-------- RECORDS
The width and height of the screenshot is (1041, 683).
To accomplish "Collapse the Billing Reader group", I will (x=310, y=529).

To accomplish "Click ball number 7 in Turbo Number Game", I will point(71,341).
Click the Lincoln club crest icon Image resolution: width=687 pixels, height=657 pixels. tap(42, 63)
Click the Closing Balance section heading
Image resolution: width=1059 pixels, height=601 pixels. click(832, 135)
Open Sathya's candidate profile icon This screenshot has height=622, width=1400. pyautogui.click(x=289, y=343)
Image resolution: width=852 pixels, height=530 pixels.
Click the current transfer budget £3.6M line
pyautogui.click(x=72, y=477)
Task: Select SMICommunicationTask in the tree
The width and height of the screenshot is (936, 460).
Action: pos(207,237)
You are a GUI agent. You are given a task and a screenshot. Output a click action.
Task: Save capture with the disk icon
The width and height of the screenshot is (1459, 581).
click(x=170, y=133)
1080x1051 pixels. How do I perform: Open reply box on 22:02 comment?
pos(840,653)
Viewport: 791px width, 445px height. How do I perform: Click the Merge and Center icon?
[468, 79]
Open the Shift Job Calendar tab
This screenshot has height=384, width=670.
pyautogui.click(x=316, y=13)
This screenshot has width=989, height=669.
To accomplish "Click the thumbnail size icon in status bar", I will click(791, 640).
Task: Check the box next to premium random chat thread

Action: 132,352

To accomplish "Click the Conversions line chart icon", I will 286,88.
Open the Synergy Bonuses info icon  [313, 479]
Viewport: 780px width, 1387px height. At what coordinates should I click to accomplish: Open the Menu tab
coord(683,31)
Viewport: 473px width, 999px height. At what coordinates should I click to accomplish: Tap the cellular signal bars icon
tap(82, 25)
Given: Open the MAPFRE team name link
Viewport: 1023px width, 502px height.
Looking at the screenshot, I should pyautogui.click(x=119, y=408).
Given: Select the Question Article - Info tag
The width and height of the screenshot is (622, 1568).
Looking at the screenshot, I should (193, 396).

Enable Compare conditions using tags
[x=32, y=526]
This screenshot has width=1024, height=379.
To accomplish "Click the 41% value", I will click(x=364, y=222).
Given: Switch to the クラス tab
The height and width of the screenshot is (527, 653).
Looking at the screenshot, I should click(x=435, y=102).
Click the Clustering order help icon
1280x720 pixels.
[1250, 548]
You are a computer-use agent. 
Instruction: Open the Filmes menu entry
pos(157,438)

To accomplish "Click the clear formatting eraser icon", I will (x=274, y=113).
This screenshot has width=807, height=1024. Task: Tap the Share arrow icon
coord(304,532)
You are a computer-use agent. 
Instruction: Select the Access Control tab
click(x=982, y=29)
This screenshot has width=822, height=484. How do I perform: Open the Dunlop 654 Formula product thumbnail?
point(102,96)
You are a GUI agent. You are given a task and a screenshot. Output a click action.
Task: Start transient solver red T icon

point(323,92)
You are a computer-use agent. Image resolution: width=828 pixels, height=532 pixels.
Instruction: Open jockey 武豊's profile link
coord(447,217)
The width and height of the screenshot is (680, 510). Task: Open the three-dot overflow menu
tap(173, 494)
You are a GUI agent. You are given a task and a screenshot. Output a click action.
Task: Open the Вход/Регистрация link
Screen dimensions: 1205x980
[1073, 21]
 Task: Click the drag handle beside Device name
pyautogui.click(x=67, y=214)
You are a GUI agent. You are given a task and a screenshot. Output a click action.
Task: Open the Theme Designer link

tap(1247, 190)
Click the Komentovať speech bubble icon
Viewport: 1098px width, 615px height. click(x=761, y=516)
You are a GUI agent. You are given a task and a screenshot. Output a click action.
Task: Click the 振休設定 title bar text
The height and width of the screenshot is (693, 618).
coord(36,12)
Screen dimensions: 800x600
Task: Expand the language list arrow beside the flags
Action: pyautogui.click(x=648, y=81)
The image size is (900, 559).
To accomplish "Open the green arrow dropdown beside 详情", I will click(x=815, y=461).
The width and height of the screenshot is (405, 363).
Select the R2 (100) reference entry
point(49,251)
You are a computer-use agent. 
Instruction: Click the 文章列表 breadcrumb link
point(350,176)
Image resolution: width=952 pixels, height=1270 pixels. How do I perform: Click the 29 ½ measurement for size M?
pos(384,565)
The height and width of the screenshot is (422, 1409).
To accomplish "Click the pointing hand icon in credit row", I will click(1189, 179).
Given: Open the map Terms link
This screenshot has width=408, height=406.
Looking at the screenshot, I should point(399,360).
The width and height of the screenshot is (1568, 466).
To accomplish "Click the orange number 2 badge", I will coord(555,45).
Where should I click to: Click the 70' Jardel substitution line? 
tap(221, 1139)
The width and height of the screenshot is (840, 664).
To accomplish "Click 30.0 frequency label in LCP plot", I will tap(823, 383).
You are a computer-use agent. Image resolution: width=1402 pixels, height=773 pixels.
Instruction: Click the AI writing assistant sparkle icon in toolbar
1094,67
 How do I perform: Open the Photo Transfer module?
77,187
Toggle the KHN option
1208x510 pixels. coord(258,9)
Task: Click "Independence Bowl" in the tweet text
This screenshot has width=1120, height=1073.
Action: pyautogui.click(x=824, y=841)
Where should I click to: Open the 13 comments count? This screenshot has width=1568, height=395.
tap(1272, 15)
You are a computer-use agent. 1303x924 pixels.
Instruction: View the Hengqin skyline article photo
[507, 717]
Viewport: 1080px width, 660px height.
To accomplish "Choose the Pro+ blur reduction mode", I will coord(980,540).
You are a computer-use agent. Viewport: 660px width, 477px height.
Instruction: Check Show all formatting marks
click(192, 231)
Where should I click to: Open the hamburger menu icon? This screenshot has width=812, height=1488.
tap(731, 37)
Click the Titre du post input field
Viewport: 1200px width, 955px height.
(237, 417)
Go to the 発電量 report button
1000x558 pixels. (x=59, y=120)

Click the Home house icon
----------------
__PROBLEM DETAILS__.
Tally the lines in the records above that contain the word "text". Write the number and nothing else.

__OUTPUT__.
2